Cystic Lesions and Tumors Flashcards
What is the best way to differentiate renal cystic diseases?
- age
- incidence
- complications
- reniform vs. irregular
- bilateral vs. unilateral vs. segmental
What are simple cysts?
very common, usually asymptomatic cysts that we only worry about when they become complex and symptomatic (hemorrhage, pain, calcifications) - look into potential cystic cancer
Acquired cystic disease is caused by:
dialysis
Patients with dialysis-associated cystic disease are at an increased risk of developing what?
renal cell carcinoma
What are the medullary diseases with cysts?
- Medullary sponge (common, innocuous)
- Nephronophtisis-medullary cystic disease complex (common cause of pediatric onset CKD)

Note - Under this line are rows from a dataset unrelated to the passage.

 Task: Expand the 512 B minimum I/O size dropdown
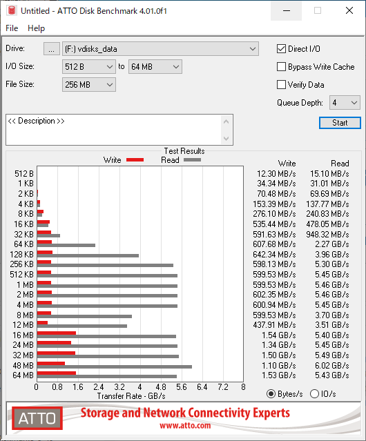[x=89, y=67]
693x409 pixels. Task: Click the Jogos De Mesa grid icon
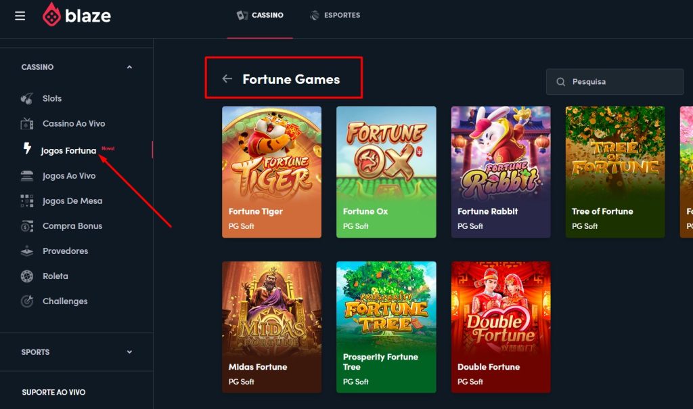[27, 201]
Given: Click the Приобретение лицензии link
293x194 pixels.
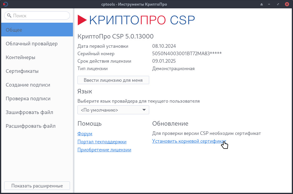Looking at the screenshot, I should [104, 150].
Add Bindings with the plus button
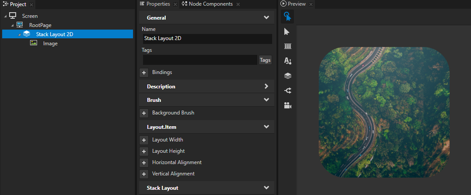Screen dimensions: 471x195 tap(144, 73)
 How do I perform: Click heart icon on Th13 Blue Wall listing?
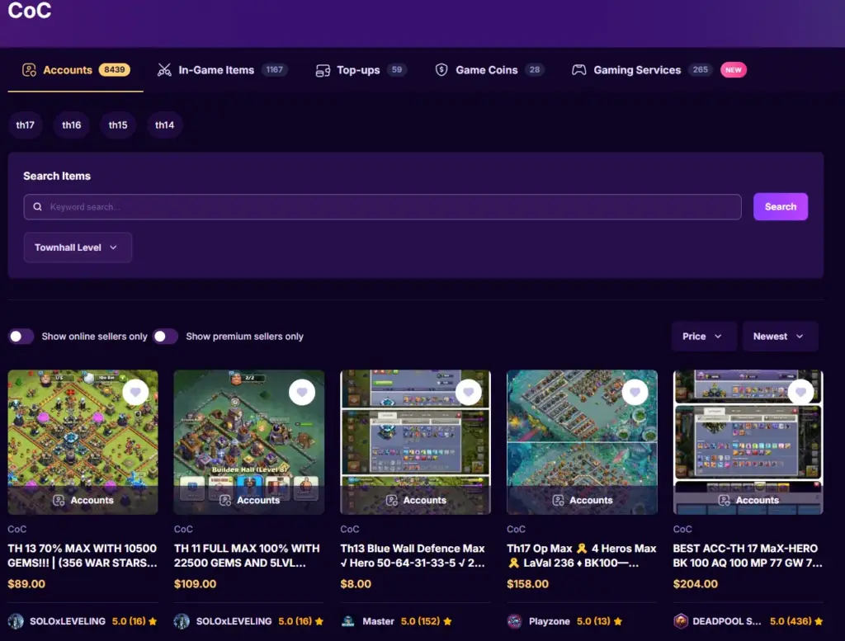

What are the adult benign kidney tumors?
- Oncocytoma
- Angiomyolipoma
What is the main childhood kidney tumor to know? Is it benign or malignant?
Wilms tumor
What are the adult malignant tumors?
renal clear cell carcinoma, papillary renal cell carcinoma, chromophobe renal carcinoma, urothelial carcinoma of the renal pelvis/ureter
What is the characteristic gross appearance of an oncocytoma?
mahogany brown with central scar
What is the triad associated with renal cell carcinoma (RCC)?
painless hematuria, palpable abdominal mass, dull flank pain
What is seen on histology and EM with oncocytoma?
eosinophilic cytoplasm and abundant mitochondria on EM
Renal Cell Carcinoma is notoriously associated with which structure?
inferior vena cava
What are the risk factors for developing RCC?
tobacco use, obesity, HTN, occupational cadmium exposure, acquired cystic disease (30-fold increased risk)
Angiomyolipoma is often associated with which condition?
Tuberous Sclerosis
Angiomyolipomas usually appear in which tissues?